1. Lee and Collett (unpubl. data) demonstrated that there exist free gas zones within the GHSZ at the Cirque-2 well, Alaska (USA), as evidenced by the lack of pore water needed to form gas hydrate. It is known that to form gas hydrate, not only gas but also water is needed. One characteristic of this phenomenon is that these free gas zones are isolated from gas-hydrate-bearing sediments and appear as isolated occurrences of free gas. Somewhat continuous distribution of free gas in this study area may exclude the lack of water as a dominant cause of free gas within the GHSZ.

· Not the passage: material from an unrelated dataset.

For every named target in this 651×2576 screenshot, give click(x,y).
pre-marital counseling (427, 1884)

2. Guerin et al. (1999) showed that gas hydrate and free gas coexist at Site 995 of ODP Leg 164 below the BSR. Ruppel (1997) and Hovland et al. (1997) reported a difference between the depth of the BSR and the theoretical bottom of the GHSZ. They associated this discrepancy with capillary forces developed in fine-grained sediments, which reduce the temperature where gas hydrates dissociate. Gas hydrate grows preferentially in large pore spaces and, reciprocally, dissociates first in smaller pores with strong capillary effects (Hovland et al., 1997). Guerin et al. (1999) speculated that in the interval between the BSR and the GHSZ, gas hydrate within smaller pores may have dissociated and released free gas, while gas hydrate remains present within the larger pores. Therefore, two phases would then coexist in this interval between the BSR and the bottom of the GHSZ. However, this study differs from the results presented here for Leg 204, where free gas exists throughout the GHSZ.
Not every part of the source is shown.